Untuk itu, Abdi meminta pemerintah untuk mempertimbangkan melaksanakan ratifikasi kovensi ILO 188/2007 tentang perlindungan bagi awak kapal perikanan.

Ratifikasi tersebut, masih menurut dia, akan memperjelas peran dan fungsi instansi ketenagakerjaan untuk secara menyeluruh mengatur tata kelola awak kapal perikanan yang bekerja di dalam dan luar negeri.

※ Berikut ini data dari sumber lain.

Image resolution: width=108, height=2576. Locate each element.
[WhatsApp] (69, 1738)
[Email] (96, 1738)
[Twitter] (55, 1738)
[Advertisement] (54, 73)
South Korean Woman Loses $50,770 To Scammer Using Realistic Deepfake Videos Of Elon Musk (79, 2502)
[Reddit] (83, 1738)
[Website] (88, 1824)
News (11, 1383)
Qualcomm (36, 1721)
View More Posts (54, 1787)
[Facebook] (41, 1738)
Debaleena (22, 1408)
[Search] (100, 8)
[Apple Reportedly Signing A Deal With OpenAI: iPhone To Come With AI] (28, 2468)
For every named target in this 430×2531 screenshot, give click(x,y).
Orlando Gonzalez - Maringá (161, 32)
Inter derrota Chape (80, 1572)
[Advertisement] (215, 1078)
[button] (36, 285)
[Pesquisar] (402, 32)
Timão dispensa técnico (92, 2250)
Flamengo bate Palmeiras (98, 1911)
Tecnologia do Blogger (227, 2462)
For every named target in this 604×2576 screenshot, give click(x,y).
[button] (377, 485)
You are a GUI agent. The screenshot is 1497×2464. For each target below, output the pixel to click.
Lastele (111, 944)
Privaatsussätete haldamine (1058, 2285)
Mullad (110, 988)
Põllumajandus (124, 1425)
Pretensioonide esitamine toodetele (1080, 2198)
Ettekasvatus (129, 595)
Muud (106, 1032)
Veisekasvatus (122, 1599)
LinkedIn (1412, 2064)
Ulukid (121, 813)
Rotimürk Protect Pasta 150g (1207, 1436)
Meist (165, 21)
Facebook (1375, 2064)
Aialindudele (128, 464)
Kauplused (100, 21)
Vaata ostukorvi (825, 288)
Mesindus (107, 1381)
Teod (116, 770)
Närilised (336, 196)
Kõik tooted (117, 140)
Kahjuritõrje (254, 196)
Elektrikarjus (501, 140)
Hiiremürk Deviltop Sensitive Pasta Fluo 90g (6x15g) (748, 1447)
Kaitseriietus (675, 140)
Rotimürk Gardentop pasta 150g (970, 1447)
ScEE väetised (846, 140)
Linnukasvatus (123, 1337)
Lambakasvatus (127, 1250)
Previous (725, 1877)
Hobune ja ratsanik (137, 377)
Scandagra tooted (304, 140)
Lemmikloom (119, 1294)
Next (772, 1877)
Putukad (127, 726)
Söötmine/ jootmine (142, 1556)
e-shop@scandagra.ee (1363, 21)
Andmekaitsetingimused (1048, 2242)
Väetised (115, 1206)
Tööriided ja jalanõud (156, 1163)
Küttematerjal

"Tidak seperti saat ini, tidak ada instansi yang bertanggungjawab penuh dan menimbulkan kebingungan pekerja ketika menagih tanggungjawab perlindungan kepada negara," kata Abdi.

Pihaknya juga mengherankan sikap pemerintah yang tidak kunjung mengeluarkan Rancangan Peraturan Pemerintah tentang Penempatan dan Perlindungan Awak Kapal Perikanan Migran.

"Awak Kapal Perikanan migran jumlahnya ratusan ribu dan butuh pelindungan dari tahap perekrutan oleh manning agent, jika hulunya dibiarkan berantakan dan tidak mampu diatur, maka jangan heran jika korban akan terus berjatuhan," tutur Abdi.

Ia mengungkapkan, dalam kurun waktu dua tahun yaitu 2020-2022 tercatat 232 orang awak kapal perikanan yang menjadi korban. Mereka menjadi korban praktik kerja paksa dan perdagangan orang dari lemahnya sistem hukum, kebijakan dan program pelindungan awak kapal perikanan.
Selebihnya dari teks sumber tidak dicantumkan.